(THE DATA)

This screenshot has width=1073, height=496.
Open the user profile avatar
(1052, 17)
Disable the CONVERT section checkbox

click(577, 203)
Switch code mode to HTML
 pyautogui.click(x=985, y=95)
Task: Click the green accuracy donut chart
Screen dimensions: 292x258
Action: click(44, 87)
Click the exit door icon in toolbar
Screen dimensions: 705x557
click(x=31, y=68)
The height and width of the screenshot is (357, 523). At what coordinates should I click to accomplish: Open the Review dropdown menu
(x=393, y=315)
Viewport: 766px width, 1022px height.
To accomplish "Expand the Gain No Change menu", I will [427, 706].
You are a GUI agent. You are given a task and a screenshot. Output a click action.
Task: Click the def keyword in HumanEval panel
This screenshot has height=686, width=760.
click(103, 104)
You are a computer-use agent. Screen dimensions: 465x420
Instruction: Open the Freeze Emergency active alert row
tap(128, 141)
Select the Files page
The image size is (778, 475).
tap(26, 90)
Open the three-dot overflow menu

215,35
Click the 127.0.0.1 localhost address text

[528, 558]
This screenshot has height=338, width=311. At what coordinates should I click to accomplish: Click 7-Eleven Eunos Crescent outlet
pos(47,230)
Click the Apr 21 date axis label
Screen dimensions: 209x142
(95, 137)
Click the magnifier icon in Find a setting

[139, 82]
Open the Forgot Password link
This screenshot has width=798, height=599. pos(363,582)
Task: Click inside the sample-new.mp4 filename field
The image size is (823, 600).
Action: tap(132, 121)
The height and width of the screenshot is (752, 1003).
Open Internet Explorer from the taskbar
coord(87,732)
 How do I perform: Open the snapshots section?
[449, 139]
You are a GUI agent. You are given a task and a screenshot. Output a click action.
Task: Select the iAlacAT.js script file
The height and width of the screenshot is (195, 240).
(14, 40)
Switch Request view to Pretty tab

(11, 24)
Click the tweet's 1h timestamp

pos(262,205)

(End THE DATA)

WHAT YOU HAVE TO DO: Each record shown above must be reproduced exactly.

TASK RESULT:
This screenshot has width=1073, height=496.
Open the user profile avatar
(1052, 17)
Disable the CONVERT section checkbox

click(577, 203)
Switch code mode to HTML
 pyautogui.click(x=985, y=95)
Task: Click the green accuracy donut chart
Screen dimensions: 292x258
Action: click(44, 87)
Click the exit door icon in toolbar
Screen dimensions: 705x557
click(x=31, y=68)
The height and width of the screenshot is (357, 523). At what coordinates should I click to accomplish: Open the Review dropdown menu
(x=393, y=315)
Viewport: 766px width, 1022px height.
To accomplish "Expand the Gain No Change menu", I will [427, 706].
You are a GUI agent. You are given a task and a screenshot. Output a click action.
Task: Click the def keyword in HumanEval panel
This screenshot has height=686, width=760.
click(103, 104)
You are a computer-use agent. Screen dimensions: 465x420
Instruction: Open the Freeze Emergency active alert row
tap(128, 141)
Select the Files page
The image size is (778, 475).
tap(26, 90)
Open the three-dot overflow menu

215,35
Click the 127.0.0.1 localhost address text

[528, 558]
This screenshot has height=338, width=311. At what coordinates should I click to accomplish: Click 7-Eleven Eunos Crescent outlet
pos(47,230)
Click the Apr 21 date axis label
Screen dimensions: 209x142
(95, 137)
Click the magnifier icon in Find a setting

[139, 82]
Open the Forgot Password link
This screenshot has width=798, height=599. pos(363,582)
Task: Click inside the sample-new.mp4 filename field
The image size is (823, 600).
Action: tap(132, 121)
The height and width of the screenshot is (752, 1003).
Open Internet Explorer from the taskbar
coord(87,732)
 How do I perform: Open the snapshots section?
[449, 139]
You are a GUI agent. You are given a task and a screenshot. Output a click action.
Task: Select the iAlacAT.js script file
The height and width of the screenshot is (195, 240).
(14, 40)
Switch Request view to Pretty tab

(11, 24)
Click the tweet's 1h timestamp

pos(262,205)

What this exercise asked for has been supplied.